Boiling time, peeling quality and stickiness of storage roots varied with genotypes. It is perhaps due to variations of dry matter content and flesh compactness. Flesh compactness of storage roots probably depends on dry matter content.
Sensory profile of tops indicated that cooked tops of Local-1 and Local-8 were good in physical appearance; Local-1, Local-5, Local-8, Exotic-1 and Exotic-4 were good in taste whereas all of the genotypes were good in texture except BARI SP-4. Overall assessment may be concluded that tops of Local-1, Local-8 and Local-5 are suitable for vegetable.
Sensory profile of storage roots revealed that Local-1, Exotic-3 and BARI SP-4 were better in physical appearance; Local-1, Local-2 and Exotic-3 were most sweetness at fresh and Local-1, Local-2 and Local-8 were best sweetness after boiling. Exotic-2 and Exotic-1 appeared as best in texture; Local-2, Exotic-3 and BARI SP-4 were highest in fiber content; Local-1, Local-2, Local-5, Local-8 and BARI SP-4 were best in ingestion quality; Local-1, Local-2, Local-8, Exotic-3 and BARI SP-4 had more acceptance in consumer’s preference of boiled storage roots.
The cooked tops of Local-1, Local-8, Local-5, Exotic-1 and Exotic-3 and boiled storage roots of Local-1, Local-2, Exotic-3 and Local-8 were more acceptable than check variety BARI SP-4.
A consumer survey in Tanzania showed that high starch, good taste, cooking quality and flesh colour were all major drivers in consumer acceptance of sweetpotatoes18. Essilfie et al.19 found a significant difference between Apomuden and Okumkom in terms of taste, texture, colour, palatability and overall acceptability at harvest and after cooking. Okumkom was the most preferred and Apomuden was the least accepted in overall acceptability.

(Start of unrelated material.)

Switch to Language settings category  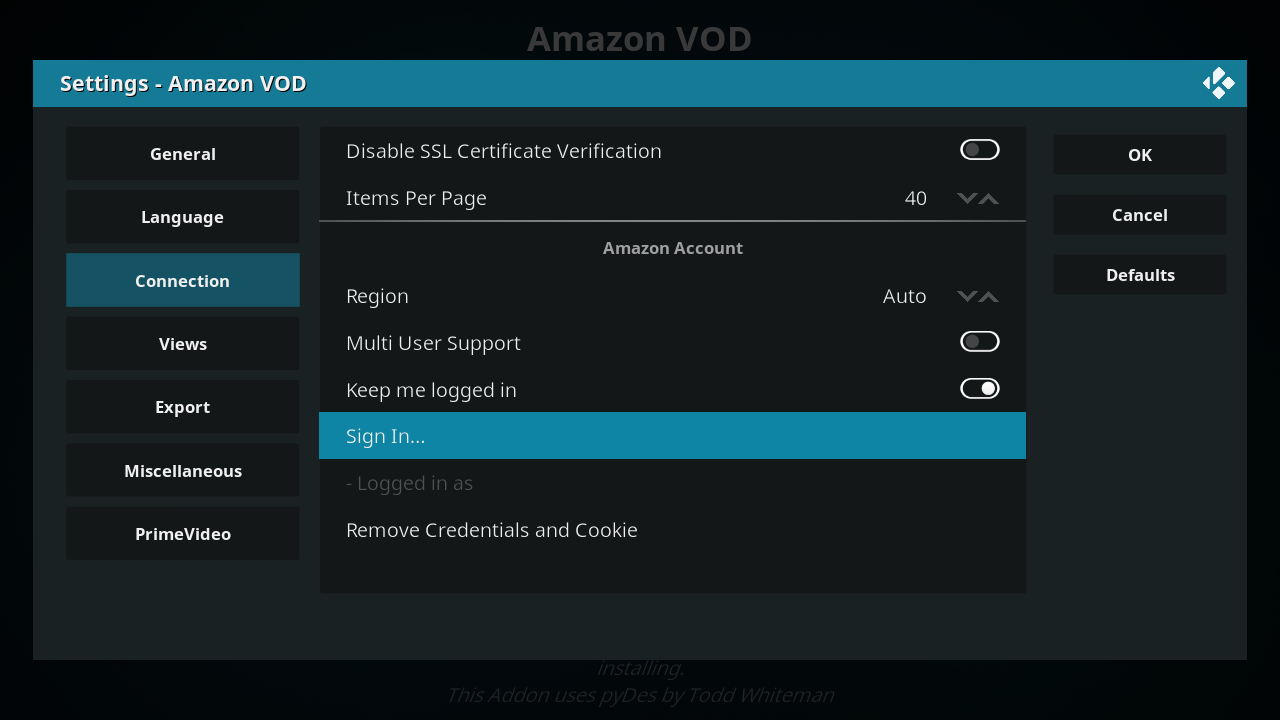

Clear differences were observed by Laurie20 in the sensory traits of the ten cream to yellow-orange sweetpotato varieties studied. In another South African study by Leighton et al.21 stated that Blesbok was mostly associated with the typical sweetpotato aroma and flavor, moist texture attributes and higher fiber content. Fibrousness is related to the size/age/maturity of sweetpotatoes and is an undesirable varietal trait1.
It can be concluded that tops of Local-1, Local-8 and Local-5 may be used as vegetables, whereas storage roots of Local-1 and Local-8 may be consumed as boiling purpose and Local-2 and Exotic-3 as fresh chewing.
The study discovered the potentials of local indigenous genotypes of sweetpotato as vegetables of tops and boiling purpose of storage roots that can be benefitted for the disadvantaged people of Bangladesh as well as remedy of malnutrition. This study will help the researchers to uncover the critical areas of sensory properties like flesh colour and compactness, latex content, anthocyanin pigmentation, taste, texture, sweetness, fibre content, ingestion quality and consumer preferences of tops and storage roots of local and exotic genotypes of sweetpotato that many researchers were not able to explore. Flesh colour of Local-8, Exotic-1, Exotic-2, Exotic-3, Exotic-4 and BARI SP-4 are light orange to deep orange colour that indicates availability of β-carotene. Tops of Local-1, Local-5 and Local-8 are excellent in frying whereas storage roots of Local-1, Local-2, local-8 and exotic-3 are excellent in boiling. Therefore a sensory evaluation of tops and storage roots of local and exotic genotypes of sweetpotato are arrived.
The authors are grateful to Bangladesh University Grants Commission, Dhaka authority for providing financial assistance to complete the research work under the project entitled ‘Yield improvement of sweetpotato at acidic soils of Sylhet region using photo in sensitive cultivars’ (No. Crop-26/2014).